Thrill Ride, Empire (UK), September 2003
By Ian Nathan
typed by Sarah of The OB Files, scans from Jenn, Diana, and Gollumsess
It veered dangerously towards Waterworld territory and was based on a boring theme park attraction. So how did Pirates of the Caribbean break the curse of Cutthroat Island to become
the ultimate summer blockbuster?
Keith Richards, lizard-skinned rock reprobate and chief axe-wielder for the Rolling Stones, may find it surprising - if indeed, he finds anything surprising - that he has helped save the pirate movie genre.
Languishing in a watery grave, bloated and consumed by their own self-importance, recent sea-bound turkeys such as Cutthroat Island and Roman Polanski's Pirates had condemned the once-glorious movie buccaneers to status of Hollywood laughing stock. There was every chance
reruns of silent Russian cinema were more bankable. Well, not anymore. Thanks to out Keith, probably snoozing off another night on the tiles as we speak, times have changed. Pirates are hip again. Pirates are in. Pirates, goddammit, are where it's at.
It was that most loquacious and rock-flavoured of movie stars, Johnny Depp, whose decision to model his role, at the eye of the Pirates of the Caribbean hurricane, entirely on the legendary musician, that has made this Disney romp the summer's big-time
resurrection story. Musicals? Phooey. As soon as you witness Depp get his gold-sheathed chops into Captain Jack Sparrow, you'll take it as written: pirates are the new rock 'n' roll.
"I thought pirates were the rock stars of the 18th century," shrugs Johnny Depp, puffing neatly on a cheroot. (You mind the poison?") and giving every question the full bearing of a preternaturally becalmed personality. "I got to thinking of rock stars of today and just the way Keith carries himself..." Depp drifts off into
reverie; he and Richards are long-time buddies. He is currently poised at the head of a hotel table, dressed inch-prefect in a denim shirt overlaid with a pinstripe waistcoat, his golden locks (coloured for a new movie?) hidden beneath a bobble hat.

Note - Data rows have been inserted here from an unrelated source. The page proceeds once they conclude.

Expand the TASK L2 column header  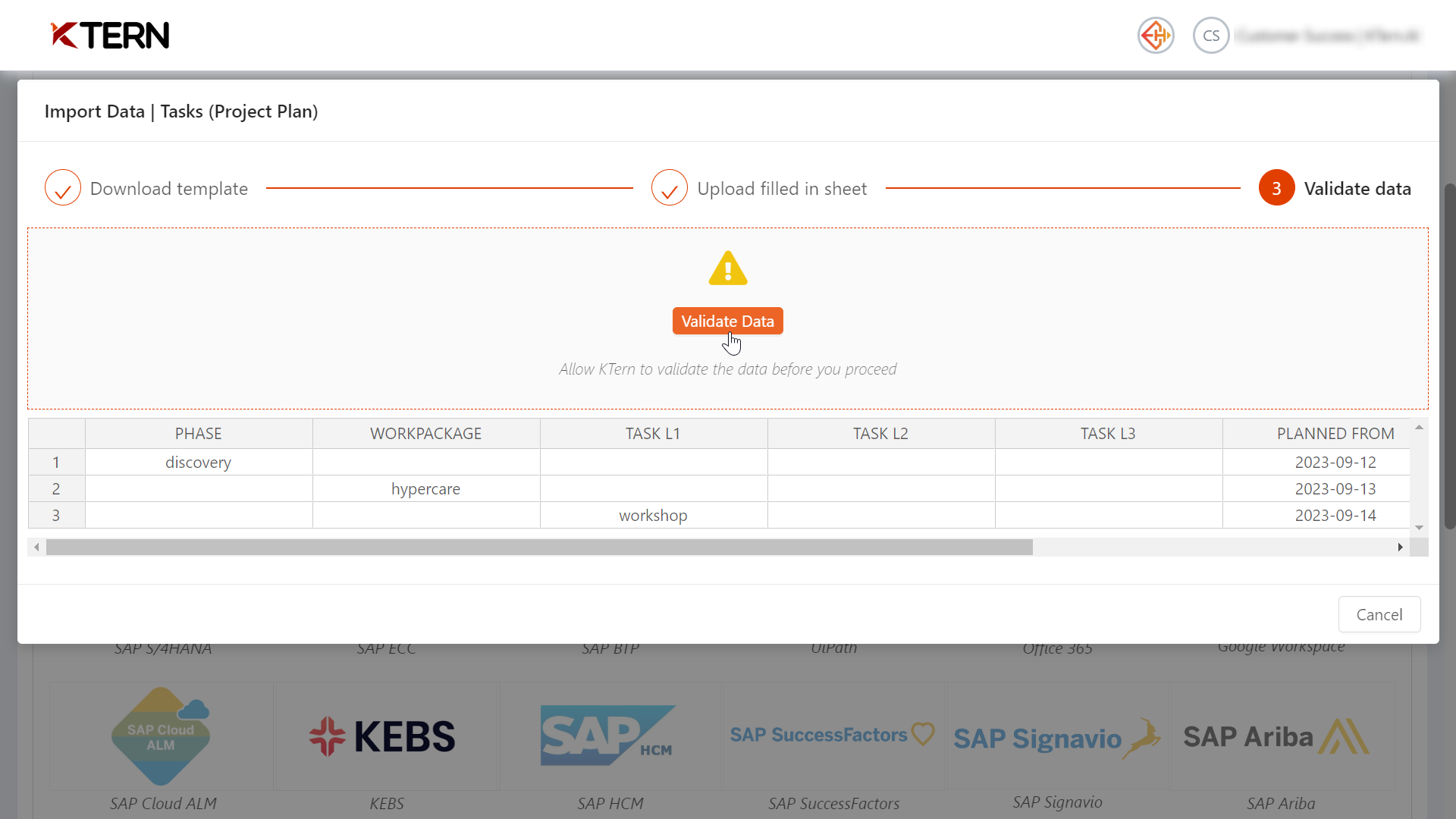[x=994, y=433]
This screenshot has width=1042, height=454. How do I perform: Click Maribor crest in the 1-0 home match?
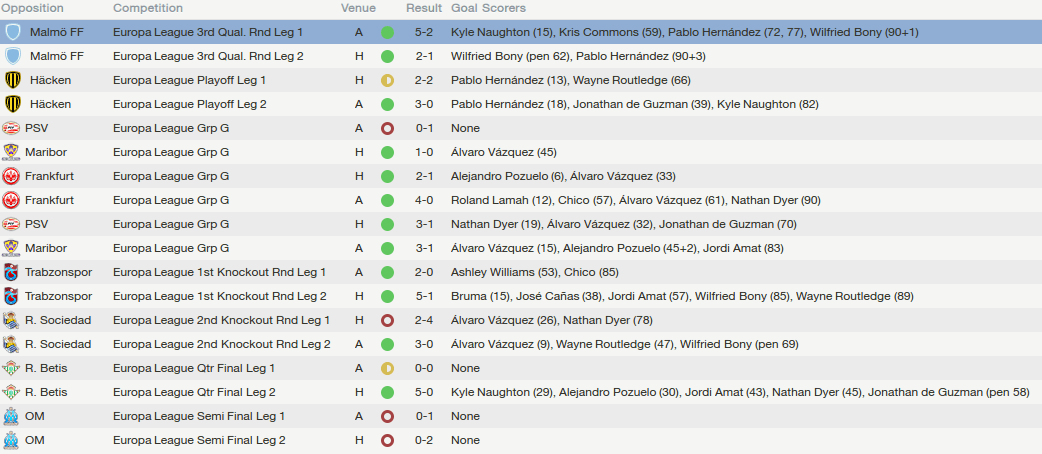coord(11,152)
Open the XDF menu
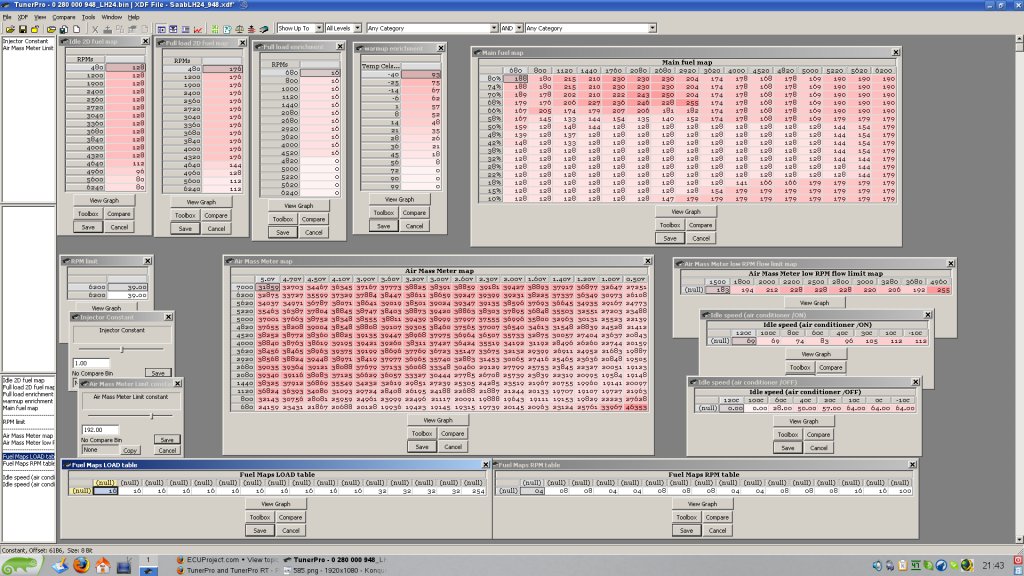Screen dimensions: 1024x576 pos(23,17)

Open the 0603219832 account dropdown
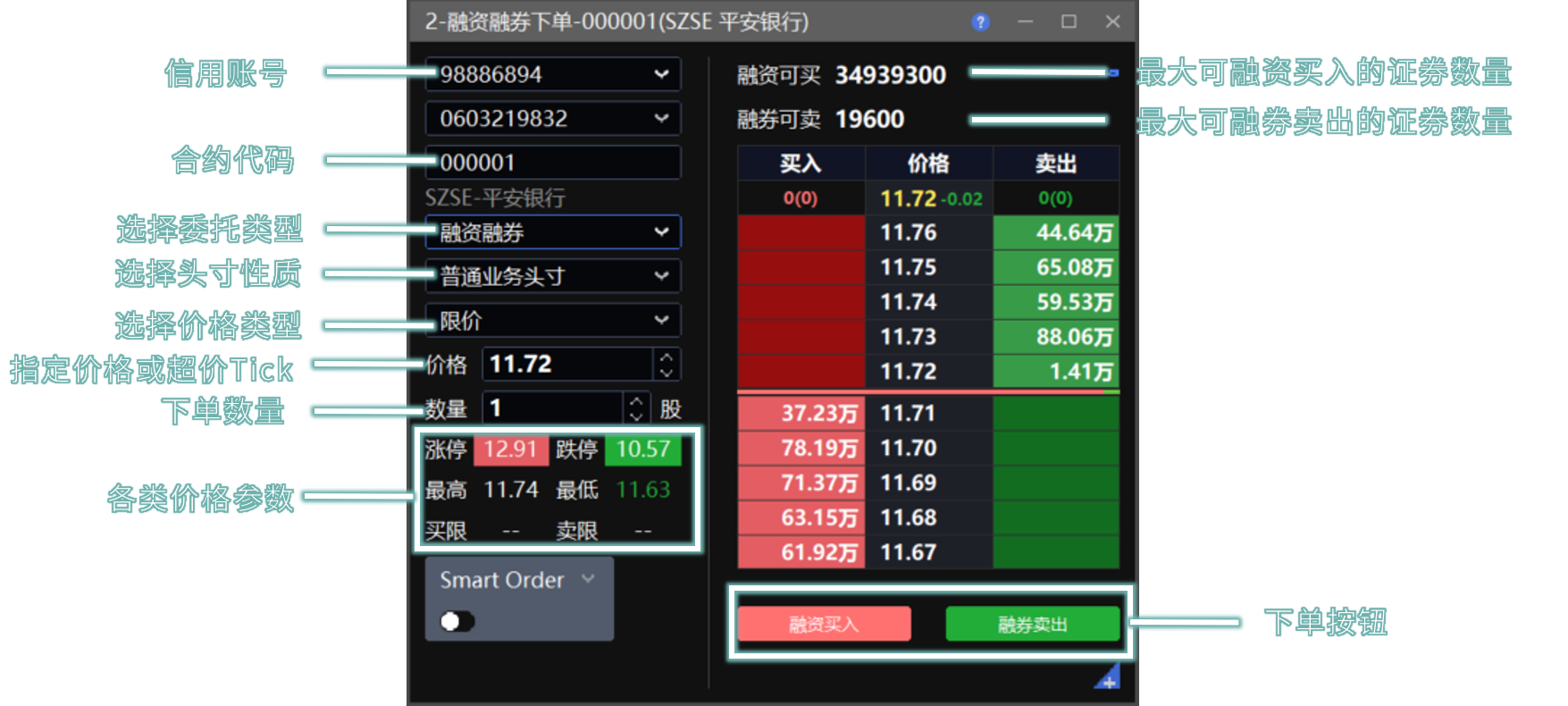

He looks damn cool. To be honest, he could be wearing
Rupert Bear trousers and a bin liner and still look like the hippest car in town. There is something unshakably, genetically stylish about
Depp. And he is incapable of letting it slip.
"I wasn't interested in doing an imitation of him or a character study of him," he continues. "I just used a memory of
spending time with him, the way her carries himself. He is very graceful, very
charismatic, elegant and incredibly witty. I also think he is the greatest rock 'n' roll star of all time."
Captain Jack Sparrow, channeling Richards, plus threads of cartoon skunk Lothario Pepe Le Pew and a distinctly Rasta vibe, is the wow-factor for Pirates of the Caribbean, Disney's mega-budget (4125 million), theme park-based, CGI-infused,
finely-cheekboned gamble. Like a salt-lashed Adam Ant, with implanted gold teeth, Depp's galleon-sized homage to the piratical dash is a drawling, sprawling, gentleman rogue perpetually at half tilt, and worth all the CGI ILM can cook up. A more perfect fit of a man,
movie and drug-addled riff master is hard to imagine.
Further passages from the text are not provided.